**WORK INSTRUCTION:** Go through the entries below and collect each line with the string "logo" in it.

[Stored records]
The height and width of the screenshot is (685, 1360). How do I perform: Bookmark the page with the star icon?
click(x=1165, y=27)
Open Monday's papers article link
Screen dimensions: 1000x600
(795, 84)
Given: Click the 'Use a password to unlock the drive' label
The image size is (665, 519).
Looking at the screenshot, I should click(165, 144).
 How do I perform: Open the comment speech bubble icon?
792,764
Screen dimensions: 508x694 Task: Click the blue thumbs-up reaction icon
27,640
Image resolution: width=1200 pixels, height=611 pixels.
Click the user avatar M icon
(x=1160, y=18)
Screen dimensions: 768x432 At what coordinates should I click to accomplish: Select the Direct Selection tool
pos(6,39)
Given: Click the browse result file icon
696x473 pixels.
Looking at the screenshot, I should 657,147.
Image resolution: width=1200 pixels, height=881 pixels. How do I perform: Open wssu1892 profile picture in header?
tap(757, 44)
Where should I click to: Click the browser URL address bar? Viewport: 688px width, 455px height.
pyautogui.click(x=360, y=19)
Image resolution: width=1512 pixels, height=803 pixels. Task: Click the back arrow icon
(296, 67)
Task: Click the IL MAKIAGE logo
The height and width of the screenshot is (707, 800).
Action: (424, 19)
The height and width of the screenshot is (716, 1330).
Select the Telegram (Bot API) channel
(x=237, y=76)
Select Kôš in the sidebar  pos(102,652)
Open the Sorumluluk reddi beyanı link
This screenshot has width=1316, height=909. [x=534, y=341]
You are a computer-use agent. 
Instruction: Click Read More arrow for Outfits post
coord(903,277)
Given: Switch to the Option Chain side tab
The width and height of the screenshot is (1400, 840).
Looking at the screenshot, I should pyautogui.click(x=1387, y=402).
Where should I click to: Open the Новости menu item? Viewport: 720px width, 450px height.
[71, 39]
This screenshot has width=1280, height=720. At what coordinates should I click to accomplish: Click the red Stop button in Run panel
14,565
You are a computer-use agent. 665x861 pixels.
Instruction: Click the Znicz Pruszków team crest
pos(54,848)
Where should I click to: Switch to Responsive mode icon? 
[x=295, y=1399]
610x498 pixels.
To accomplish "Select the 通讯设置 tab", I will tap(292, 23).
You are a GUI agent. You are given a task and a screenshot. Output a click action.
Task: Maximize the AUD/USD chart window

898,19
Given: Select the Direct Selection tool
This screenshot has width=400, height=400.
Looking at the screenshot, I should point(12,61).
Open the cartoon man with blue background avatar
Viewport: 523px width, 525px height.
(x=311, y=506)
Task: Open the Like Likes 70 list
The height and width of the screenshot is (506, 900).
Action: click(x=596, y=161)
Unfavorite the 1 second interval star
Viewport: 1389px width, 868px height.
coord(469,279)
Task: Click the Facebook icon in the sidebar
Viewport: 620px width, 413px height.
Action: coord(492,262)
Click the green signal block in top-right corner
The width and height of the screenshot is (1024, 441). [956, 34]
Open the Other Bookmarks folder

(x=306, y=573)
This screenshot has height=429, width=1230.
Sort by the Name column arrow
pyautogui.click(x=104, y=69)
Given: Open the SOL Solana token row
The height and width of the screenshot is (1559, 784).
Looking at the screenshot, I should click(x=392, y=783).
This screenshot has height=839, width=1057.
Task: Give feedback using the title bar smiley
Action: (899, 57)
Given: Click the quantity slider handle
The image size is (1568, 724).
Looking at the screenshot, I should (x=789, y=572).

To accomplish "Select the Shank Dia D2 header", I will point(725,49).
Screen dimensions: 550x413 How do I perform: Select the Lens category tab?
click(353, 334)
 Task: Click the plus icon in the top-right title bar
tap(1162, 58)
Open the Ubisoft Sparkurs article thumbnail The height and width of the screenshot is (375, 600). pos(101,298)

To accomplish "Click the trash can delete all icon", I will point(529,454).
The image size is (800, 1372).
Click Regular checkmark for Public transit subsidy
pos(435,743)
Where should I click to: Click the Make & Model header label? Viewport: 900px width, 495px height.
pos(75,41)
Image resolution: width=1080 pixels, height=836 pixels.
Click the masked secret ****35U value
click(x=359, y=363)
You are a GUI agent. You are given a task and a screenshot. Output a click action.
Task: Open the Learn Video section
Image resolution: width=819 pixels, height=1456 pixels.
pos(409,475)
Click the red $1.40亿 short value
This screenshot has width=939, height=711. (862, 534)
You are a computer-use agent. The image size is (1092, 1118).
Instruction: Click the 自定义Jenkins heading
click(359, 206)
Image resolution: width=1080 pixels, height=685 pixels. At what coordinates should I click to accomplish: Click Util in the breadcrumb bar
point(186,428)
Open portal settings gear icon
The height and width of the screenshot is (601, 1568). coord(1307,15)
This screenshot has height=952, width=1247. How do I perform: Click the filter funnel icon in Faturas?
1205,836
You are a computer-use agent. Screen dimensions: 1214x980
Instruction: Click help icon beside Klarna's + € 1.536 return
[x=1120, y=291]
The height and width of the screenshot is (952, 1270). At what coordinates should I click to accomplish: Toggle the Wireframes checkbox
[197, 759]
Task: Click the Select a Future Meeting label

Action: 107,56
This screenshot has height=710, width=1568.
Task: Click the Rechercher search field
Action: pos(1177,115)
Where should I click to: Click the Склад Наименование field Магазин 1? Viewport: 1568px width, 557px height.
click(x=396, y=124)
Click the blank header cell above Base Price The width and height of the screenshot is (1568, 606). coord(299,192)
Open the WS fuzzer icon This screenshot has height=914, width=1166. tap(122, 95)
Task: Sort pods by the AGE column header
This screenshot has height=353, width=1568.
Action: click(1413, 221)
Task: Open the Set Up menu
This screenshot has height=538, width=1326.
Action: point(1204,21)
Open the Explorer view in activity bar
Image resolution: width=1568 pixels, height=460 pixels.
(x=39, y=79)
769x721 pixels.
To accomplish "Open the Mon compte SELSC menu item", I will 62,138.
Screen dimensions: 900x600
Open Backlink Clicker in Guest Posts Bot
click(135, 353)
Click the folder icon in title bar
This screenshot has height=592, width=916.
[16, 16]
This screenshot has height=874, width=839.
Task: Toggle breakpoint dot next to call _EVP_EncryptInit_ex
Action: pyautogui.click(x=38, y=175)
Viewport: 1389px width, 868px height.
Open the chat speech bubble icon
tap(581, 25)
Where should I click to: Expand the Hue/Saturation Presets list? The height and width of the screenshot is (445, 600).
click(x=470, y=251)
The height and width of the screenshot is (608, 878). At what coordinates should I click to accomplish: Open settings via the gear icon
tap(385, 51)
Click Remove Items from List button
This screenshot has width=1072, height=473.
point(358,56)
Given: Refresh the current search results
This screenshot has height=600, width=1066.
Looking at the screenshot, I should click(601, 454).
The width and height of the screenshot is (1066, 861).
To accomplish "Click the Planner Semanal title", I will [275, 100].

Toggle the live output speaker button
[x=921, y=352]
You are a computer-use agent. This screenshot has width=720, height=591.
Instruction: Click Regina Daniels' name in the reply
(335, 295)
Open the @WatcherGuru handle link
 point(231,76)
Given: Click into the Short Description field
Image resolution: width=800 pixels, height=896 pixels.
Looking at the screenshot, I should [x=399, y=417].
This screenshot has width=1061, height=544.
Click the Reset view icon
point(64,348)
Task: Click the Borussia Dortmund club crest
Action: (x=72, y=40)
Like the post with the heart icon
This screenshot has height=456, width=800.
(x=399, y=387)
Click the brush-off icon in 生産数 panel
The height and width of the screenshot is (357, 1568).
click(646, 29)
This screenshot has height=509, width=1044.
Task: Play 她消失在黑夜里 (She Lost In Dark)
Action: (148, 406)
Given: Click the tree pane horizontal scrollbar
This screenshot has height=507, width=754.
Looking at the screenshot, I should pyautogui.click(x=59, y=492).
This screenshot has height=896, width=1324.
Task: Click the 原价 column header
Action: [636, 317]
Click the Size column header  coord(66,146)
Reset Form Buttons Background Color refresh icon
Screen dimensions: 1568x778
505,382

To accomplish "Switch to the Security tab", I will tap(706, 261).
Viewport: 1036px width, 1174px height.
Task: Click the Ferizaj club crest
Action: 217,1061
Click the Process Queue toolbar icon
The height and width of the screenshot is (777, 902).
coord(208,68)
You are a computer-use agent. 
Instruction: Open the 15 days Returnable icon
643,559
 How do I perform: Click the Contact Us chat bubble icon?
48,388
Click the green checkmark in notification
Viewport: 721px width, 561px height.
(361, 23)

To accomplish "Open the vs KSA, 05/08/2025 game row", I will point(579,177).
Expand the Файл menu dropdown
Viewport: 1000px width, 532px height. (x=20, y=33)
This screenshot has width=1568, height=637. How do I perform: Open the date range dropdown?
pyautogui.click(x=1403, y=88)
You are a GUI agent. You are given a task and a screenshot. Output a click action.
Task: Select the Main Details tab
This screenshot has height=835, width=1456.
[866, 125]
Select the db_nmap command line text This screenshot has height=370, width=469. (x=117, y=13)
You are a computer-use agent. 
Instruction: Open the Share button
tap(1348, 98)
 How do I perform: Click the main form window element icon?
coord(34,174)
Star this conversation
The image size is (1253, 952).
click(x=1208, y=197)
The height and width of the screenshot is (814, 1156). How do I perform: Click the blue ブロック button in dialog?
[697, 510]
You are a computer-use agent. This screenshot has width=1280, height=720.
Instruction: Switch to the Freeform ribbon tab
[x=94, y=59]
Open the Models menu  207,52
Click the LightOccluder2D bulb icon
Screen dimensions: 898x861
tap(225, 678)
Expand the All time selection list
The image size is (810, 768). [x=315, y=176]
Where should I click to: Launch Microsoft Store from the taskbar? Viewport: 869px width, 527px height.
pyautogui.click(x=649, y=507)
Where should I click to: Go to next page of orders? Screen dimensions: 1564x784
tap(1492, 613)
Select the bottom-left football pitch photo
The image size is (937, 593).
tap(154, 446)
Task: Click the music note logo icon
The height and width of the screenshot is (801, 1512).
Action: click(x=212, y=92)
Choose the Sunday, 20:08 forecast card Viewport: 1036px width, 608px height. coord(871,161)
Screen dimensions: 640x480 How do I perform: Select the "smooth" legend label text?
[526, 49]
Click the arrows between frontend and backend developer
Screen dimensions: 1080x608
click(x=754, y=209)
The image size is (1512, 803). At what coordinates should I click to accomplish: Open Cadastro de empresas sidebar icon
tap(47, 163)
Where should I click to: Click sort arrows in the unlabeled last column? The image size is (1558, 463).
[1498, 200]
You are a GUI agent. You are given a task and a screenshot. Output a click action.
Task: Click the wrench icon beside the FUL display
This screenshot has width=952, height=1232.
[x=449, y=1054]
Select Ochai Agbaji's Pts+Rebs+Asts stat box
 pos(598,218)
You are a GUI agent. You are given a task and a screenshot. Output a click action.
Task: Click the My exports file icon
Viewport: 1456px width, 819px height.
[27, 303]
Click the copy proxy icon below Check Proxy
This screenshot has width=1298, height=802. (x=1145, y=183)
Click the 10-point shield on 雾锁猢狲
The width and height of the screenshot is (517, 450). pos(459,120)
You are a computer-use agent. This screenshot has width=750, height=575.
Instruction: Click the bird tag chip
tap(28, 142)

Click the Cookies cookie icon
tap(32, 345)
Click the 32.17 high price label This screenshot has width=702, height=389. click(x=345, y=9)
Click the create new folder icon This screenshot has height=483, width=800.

**SOLUTION FOR THIS PROBLEM:**
Task: Click the IL MAKIAGE logo
Task: Click the music note logo icon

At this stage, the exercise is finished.